• Two sites are to blame: keeping-home.com and virtuousweddings.com.

    The overload seems to be caused by my own use of the sites (which is not excessive). These are low traffic sites. Plus, when I don’t work there’s no overload.

    We did not have a problem before 3.6 or 3.6.1 and the latest theme/plugin upgrades that happened at about the same time. Of course, we don’t know how close we might have been to the limit before.

    I have been back and forth with tech support for several days. And I’m really not sure what to say, except, “help!”

    My theme is Graphene in both cases.
    Plugins used (those with “*” are on both sites, the others only on one or the other):
    Ads by datafeedr.com*
    BackWPup*
    BAW Manual Related Posts*
    CKEditor for WordPress*
    CMS Tree Page View*
    Comment Reply Notification*
    Folding Category List (FoCaL)*
    Formidable*
    Google Analytics for WordPress*
    Growmap Anti Spambot Plugin*
    jQuery Pin It Button For Images*
    My Category Order*
    P3 (Plugin Performance Profiler)* (at the suggestion of tech support since the problem developed)
    Social Sharing Toolkit*
    Thin Out Revisions
    What Would Seth Godin Do
    Widget Logic*
    Wordfence Security*
    Wordpress Download Monitor*
    WordPress Editorial Calendar*
    WordPress Ping Optimizer*
    WordPress SEO*
    WP Maintenance Mode*
    Wysija Newsletters*
    CommentLuv
    Post Duplicator
    Thin Out Revisions
    W3 Total Cache (at the suggestion of tech support since the problem developed)
    WP Facebook Open Graph protocol

    According to P3 scans, plugin impact is 46-68% on one site and 38-48% on the other. Core, Theme, and Plugin load time tends to go up when P3 is scanning in the admin area, although not consistently.

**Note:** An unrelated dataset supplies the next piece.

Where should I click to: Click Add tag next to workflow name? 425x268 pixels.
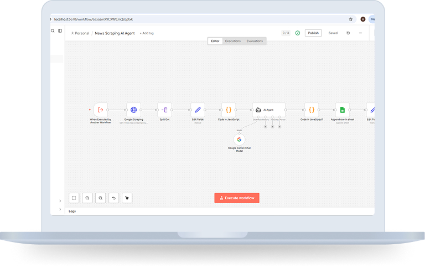pyautogui.click(x=147, y=33)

    According to hosts, some scripts that could possible by causing the overload. These are the top ones, which are always from sites I have been using that day. I have removed account info but have included everything after that (even though I don’t know what it means!).

    keeping-home.com/wp-admin/admin-ajax.php (6713) cpu_min: 77.58, ram: 403694.54 MB, disk_read: 637.96 MB, disk_write: 0.14 MB.

    virtuousweddings.com/index.php (1016) cpu_min: 15.18, ram: 56792.77 MB, disk_read: 0.07 MB, disk_write: 19.08 MB.

    keeping-home.com/index.php (623) cpu_min: 7.57, ram: 33656.47 MB, disk_read: 0.1 MB, disk_write: 0.0 MB.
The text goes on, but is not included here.